I want to make a bonchi out of these, but ornamentals tend to be spindly and bushy by nature, not exactly the best thing for trying to make a nice tree out of.  Right now I've got one seedling and another I just planted at it's base to try and get two stems to fuse with, maybe that will help solve the thickness problem.  Also, when it comes to fusing stems, I've seen that some stems really don't like to fuse, and some just refuse to do it.  Can fusing be encouraged by distressing the stems (rough them up, scar them with a razor blade, etc) so that they will have a better chance at fusing together as they heal?

Anyway, on to my question!
These things like to be short and bushy, I want tall and tree-like.  How can I encourage the growth patterns I want?  I'm assuming the most obvious way would be to simply prune off any low branches that try to grow in order to force the plant upwards.  But with ornamentals being a determinate (again, I presume, never grown ornamentals before, but if they stop growing in height, they must be determinate, right?) would that be doing more harm than good?

On a related note, I also plan on making this one grow over some ornamentation (I have a nice looking aquarium decoration I plan on using).  I know the basics of burying the decoration directly under the young plant so that the roots will be forced to grow around it, but is there a better way to make sure the roots grow down far enough to cover it nicely?  My first thought was to dig away the soil from the base of the plant a little at a time, forcing roots to move down to keep finding better soil.  Seems a little risky though.  While searching for something else, I found a bonsai site showing how to make an actual tree hug a rock by putting the base where you wanted it, and a little soil wrapped in cellophane to force the roots down out of the bottom.  After they had roots coming out the bottom, they simply planted it normally so that the rock was still above the soil line.  Later, chop it down, peel off the cellophane, and bam, good to go.  Would that be a viable tactic to use on peppers as well, or should I stick to just planting them over what I want and cross my fingers?
20
Bonchi / Halloween Bonchi Project - Getting Started
syyskuu 22, 2011, 21:34:21 ip


Its not quite time to cut my big bhut jolokia back into a bonchi yet, but its getting very close.  I'm really hoping for some massive roots once I dig it up, but the ones on the surface now aren't bad.  It was a late start getting planted (weather destroyed my first batch), so its just now ripening pods.  But, it should be ready to cut back in time for Halloween, and considering how deathly hot these things are, I'm going to make a themed bonsai out of it.

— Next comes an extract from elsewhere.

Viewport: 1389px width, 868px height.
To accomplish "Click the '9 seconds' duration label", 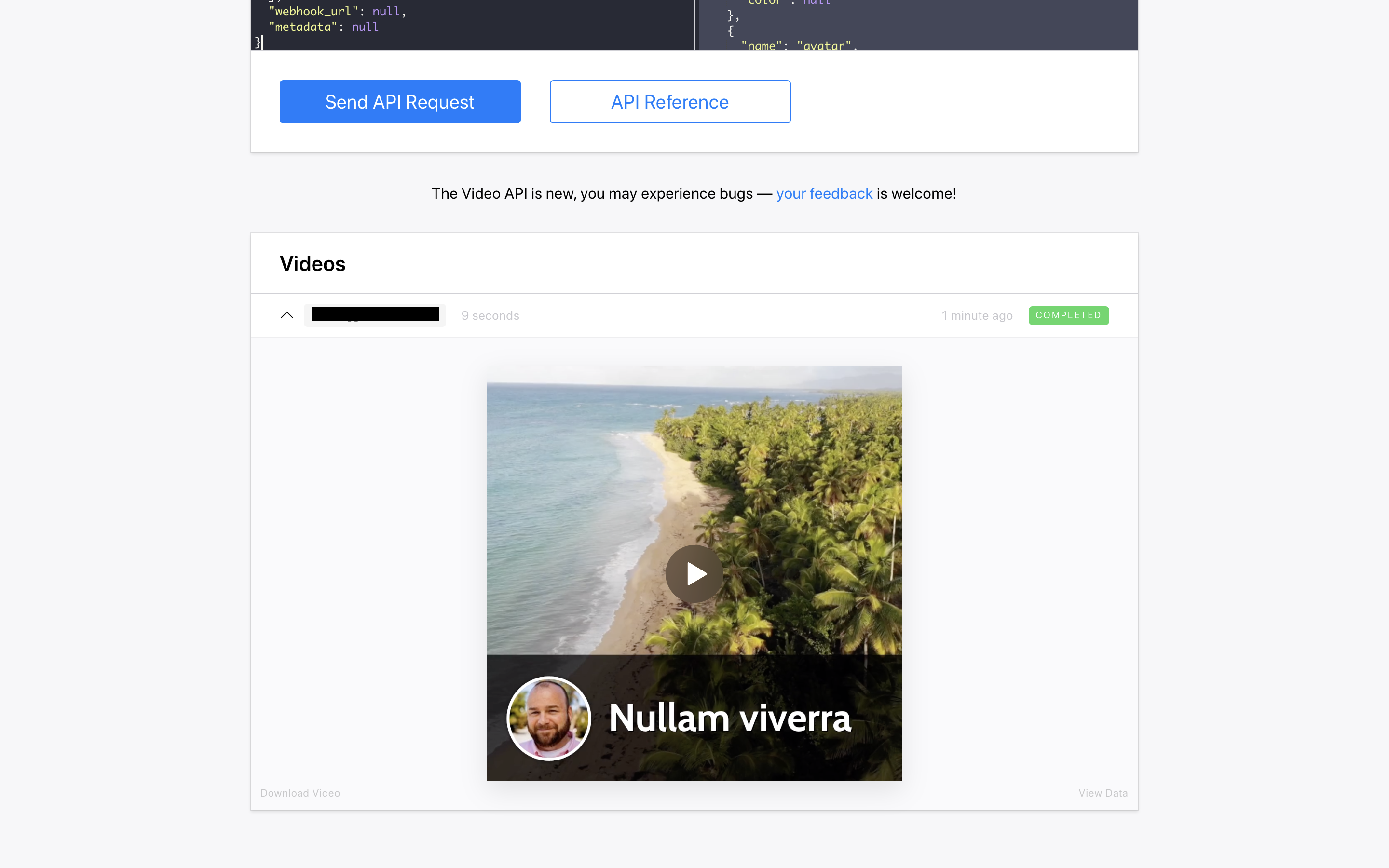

Thats my rough mockup with a handy stick from the woods.  Skeleton is cut apart to only be surface decoration (I've been painting and preparing a better looking one than I used in this test run), should hopefully come out looking quite nice.

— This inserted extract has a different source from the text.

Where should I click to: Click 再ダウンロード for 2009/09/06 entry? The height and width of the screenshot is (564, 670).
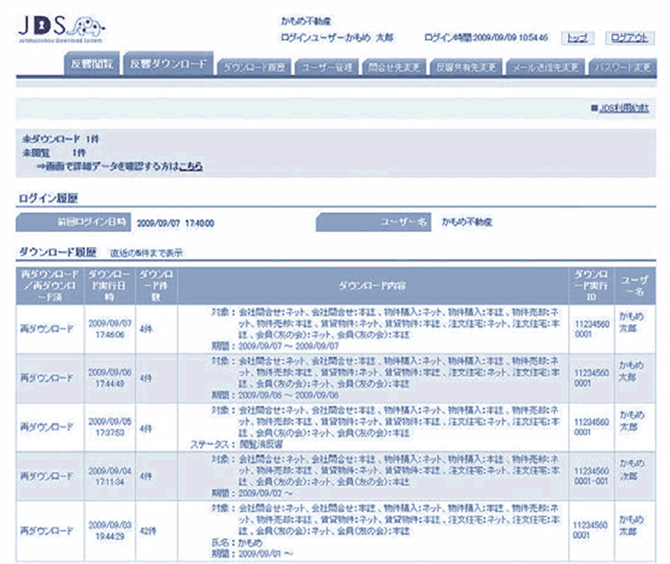[x=46, y=377]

I do have a question for those more experienced at this than I (this will be my first bonchi):
As you can see in the first picture, the trunk of my pepper rather quickly splits apart into a mass of stems.  I'm thinking it won't make for a particularly impressive bonchi if I let it stay that way, so I'm planning on pruning a good portion of them off when I cut the rest back.  Thing is, I can't decide at the moment which ones to keep, and which ones should go (probably at least attempt to root the biggest ones I break off, so as not to totally waste them).

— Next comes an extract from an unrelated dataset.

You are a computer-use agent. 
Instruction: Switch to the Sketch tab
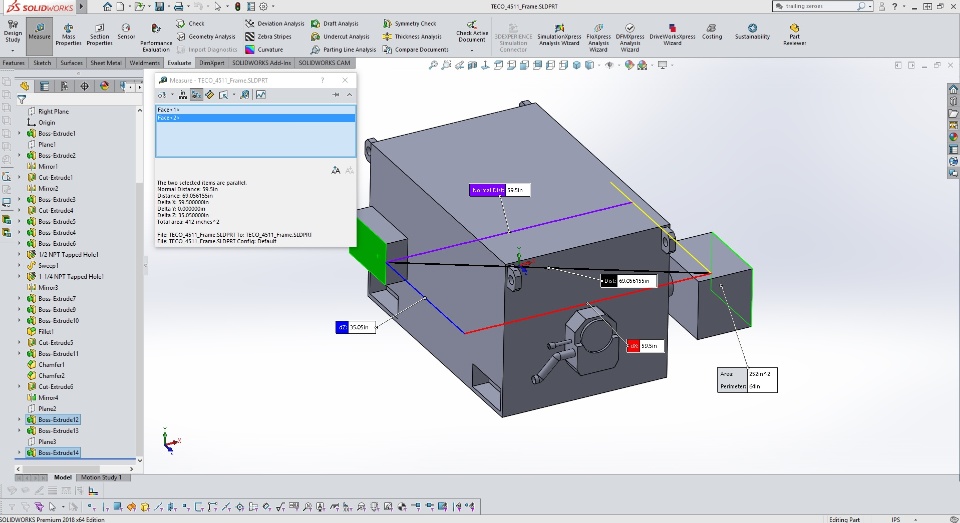(42, 62)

On one hand, I'm thinking it would be cool to prune all of them except the back two or three.  Its already growing in a curved shape with the main trunk, I could just follow that curve with the branches I leave and try to go for a gnarly old haunted tree look.  Then wire the new growth over in a windswept look following that same curve.  Problem there is that would require cutting back at least 2/3s of the branches, leaving a thick fat trunk and then some spindly (by comparison) fingers poking up.  I could use the ledge created by all those missing branches for some more decorations though.

On the other hand, I could leave all the outside branches and prune away the inside branches and go for a kind of clawed hand look.  Riskier that way, both in terms of how the final bonchi would look and with getting the middle branches out without damaging the outside ones though.

Anyone have any thoughts and/or suggestions?